[What is needed]:
Reproduce every entry precisely as written.

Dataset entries
[Start of section]

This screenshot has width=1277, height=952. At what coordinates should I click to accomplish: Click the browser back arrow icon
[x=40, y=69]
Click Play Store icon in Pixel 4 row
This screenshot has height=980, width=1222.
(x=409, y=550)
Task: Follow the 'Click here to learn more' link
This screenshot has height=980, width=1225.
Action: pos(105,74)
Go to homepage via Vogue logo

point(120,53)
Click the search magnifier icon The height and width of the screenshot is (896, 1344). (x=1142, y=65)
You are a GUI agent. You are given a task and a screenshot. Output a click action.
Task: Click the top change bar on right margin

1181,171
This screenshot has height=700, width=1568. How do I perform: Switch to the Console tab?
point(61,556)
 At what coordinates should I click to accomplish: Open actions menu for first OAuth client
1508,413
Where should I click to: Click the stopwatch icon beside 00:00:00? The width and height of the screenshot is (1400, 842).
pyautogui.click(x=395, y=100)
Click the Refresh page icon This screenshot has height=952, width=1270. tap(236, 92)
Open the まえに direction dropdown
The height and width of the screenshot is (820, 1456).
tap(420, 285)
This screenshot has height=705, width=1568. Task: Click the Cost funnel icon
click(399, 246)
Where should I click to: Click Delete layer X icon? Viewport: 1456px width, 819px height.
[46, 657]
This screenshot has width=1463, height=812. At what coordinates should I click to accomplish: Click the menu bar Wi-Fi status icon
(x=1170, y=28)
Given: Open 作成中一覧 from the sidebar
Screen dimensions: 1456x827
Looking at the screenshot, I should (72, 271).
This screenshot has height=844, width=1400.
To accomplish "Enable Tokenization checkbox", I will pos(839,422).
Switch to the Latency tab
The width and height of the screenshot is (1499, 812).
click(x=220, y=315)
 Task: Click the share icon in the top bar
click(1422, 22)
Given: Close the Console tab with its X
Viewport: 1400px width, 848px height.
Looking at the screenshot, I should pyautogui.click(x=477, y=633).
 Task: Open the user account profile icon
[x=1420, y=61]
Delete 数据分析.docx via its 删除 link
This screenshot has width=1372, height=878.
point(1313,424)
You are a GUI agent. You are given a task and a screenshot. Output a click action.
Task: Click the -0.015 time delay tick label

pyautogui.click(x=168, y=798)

[End of section]

[Solution for this exercise]:
This screenshot has width=1277, height=952. At what coordinates should I click to accomplish: Click the browser back arrow icon
[x=40, y=69]
Click Play Store icon in Pixel 4 row
This screenshot has height=980, width=1222.
(x=409, y=550)
Task: Follow the 'Click here to learn more' link
This screenshot has height=980, width=1225.
Action: pos(105,74)
Go to homepage via Vogue logo

point(120,53)
Click the search magnifier icon The height and width of the screenshot is (896, 1344). (x=1142, y=65)
You are a GUI agent. You are given a task and a screenshot. Output a click action.
Task: Click the top change bar on right margin

1181,171
This screenshot has height=700, width=1568. How do I perform: Switch to the Console tab?
point(61,556)
 At what coordinates should I click to accomplish: Open actions menu for first OAuth client
1508,413
Where should I click to: Click the stopwatch icon beside 00:00:00? The width and height of the screenshot is (1400, 842).
pyautogui.click(x=395, y=100)
Click the Refresh page icon This screenshot has height=952, width=1270. tap(236, 92)
Open the まえに direction dropdown
The height and width of the screenshot is (820, 1456).
tap(420, 285)
This screenshot has height=705, width=1568. Task: Click the Cost funnel icon
click(399, 246)
Where should I click to: Click Delete layer X icon? Viewport: 1456px width, 819px height.
[46, 657]
This screenshot has width=1463, height=812. At what coordinates should I click to accomplish: Click the menu bar Wi-Fi status icon
(x=1170, y=28)
Given: Open 作成中一覧 from the sidebar
Screen dimensions: 1456x827
Looking at the screenshot, I should (72, 271).
This screenshot has height=844, width=1400.
To accomplish "Enable Tokenization checkbox", I will pos(839,422).
Switch to the Latency tab
The width and height of the screenshot is (1499, 812).
click(x=220, y=315)
 Task: Click the share icon in the top bar
click(1422, 22)
Given: Close the Console tab with its X
Viewport: 1400px width, 848px height.
Looking at the screenshot, I should pyautogui.click(x=477, y=633).
 Task: Open the user account profile icon
[x=1420, y=61]
Delete 数据分析.docx via its 删除 link
This screenshot has width=1372, height=878.
point(1313,424)
You are a GUI agent. You are given a task and a screenshot. Output a click action.
Task: Click the -0.015 time delay tick label

pyautogui.click(x=168, y=798)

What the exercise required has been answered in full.